Action item.
In the entries that follow, which lines hold the string "Given"? List them.

==== Task input

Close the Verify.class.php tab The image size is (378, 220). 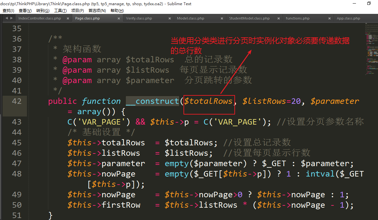[x=170, y=18]
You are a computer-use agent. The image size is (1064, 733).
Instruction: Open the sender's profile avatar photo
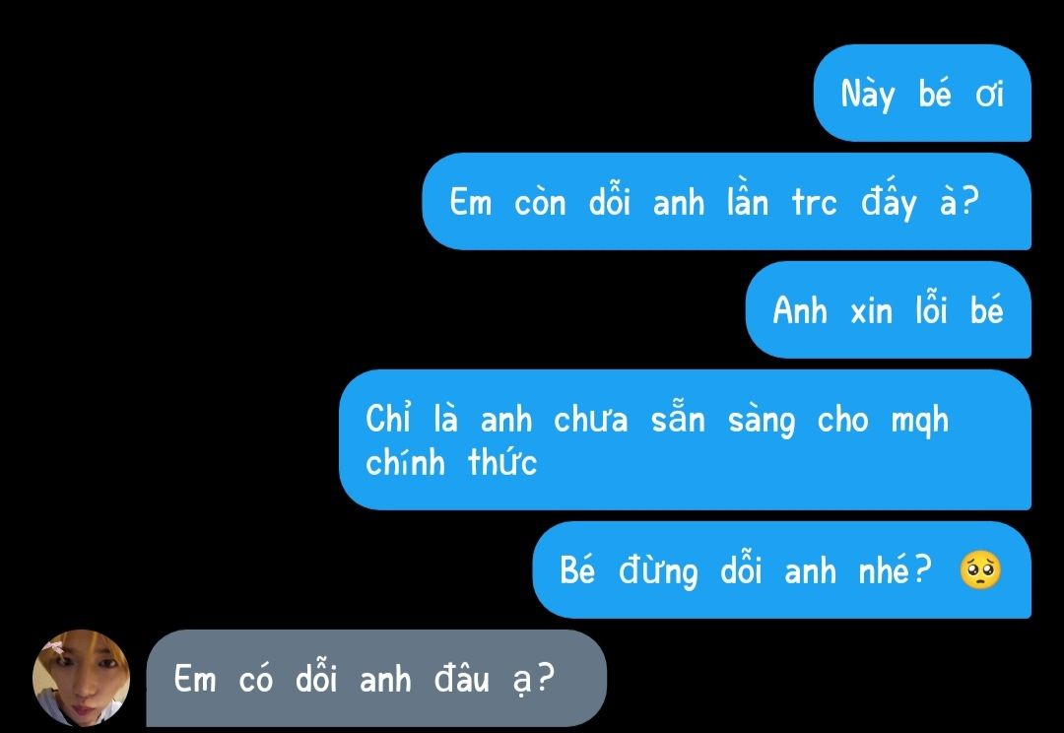[82, 678]
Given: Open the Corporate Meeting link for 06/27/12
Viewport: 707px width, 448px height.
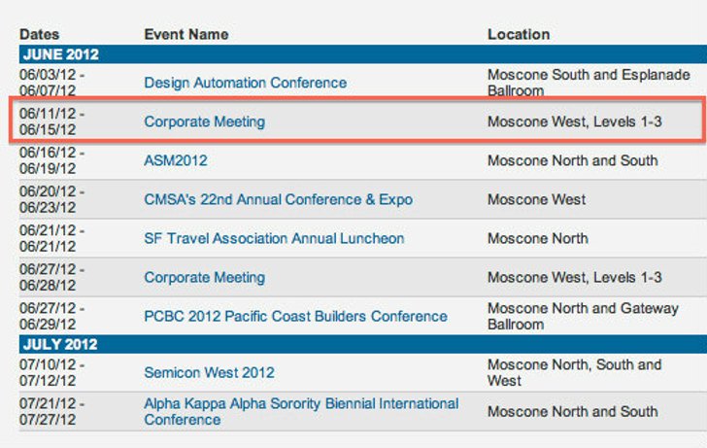Looking at the screenshot, I should (x=204, y=277).
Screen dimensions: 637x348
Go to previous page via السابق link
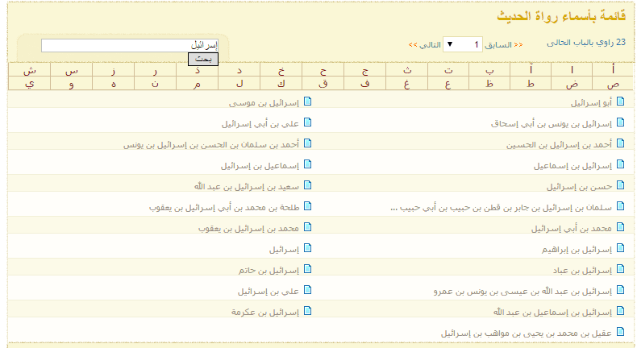(x=506, y=45)
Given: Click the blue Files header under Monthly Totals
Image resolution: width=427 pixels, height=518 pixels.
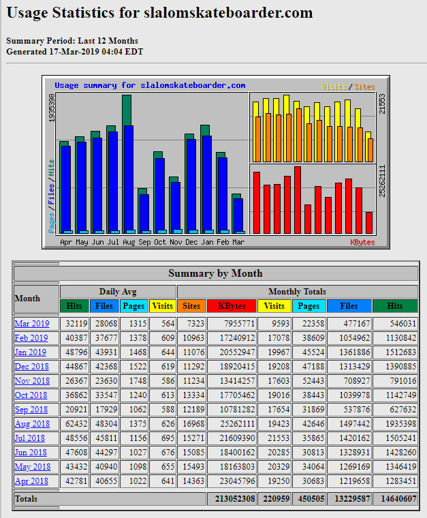Looking at the screenshot, I should pyautogui.click(x=349, y=307).
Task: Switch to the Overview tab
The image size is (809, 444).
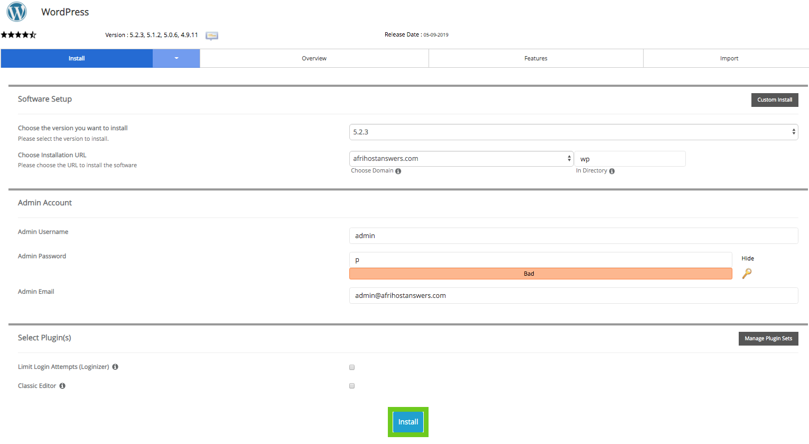Action: click(x=314, y=58)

========

Your solution.
Given: Open the Corporate Meeting link for 06/27/12
Given: Click the blue Files header under Monthly Totals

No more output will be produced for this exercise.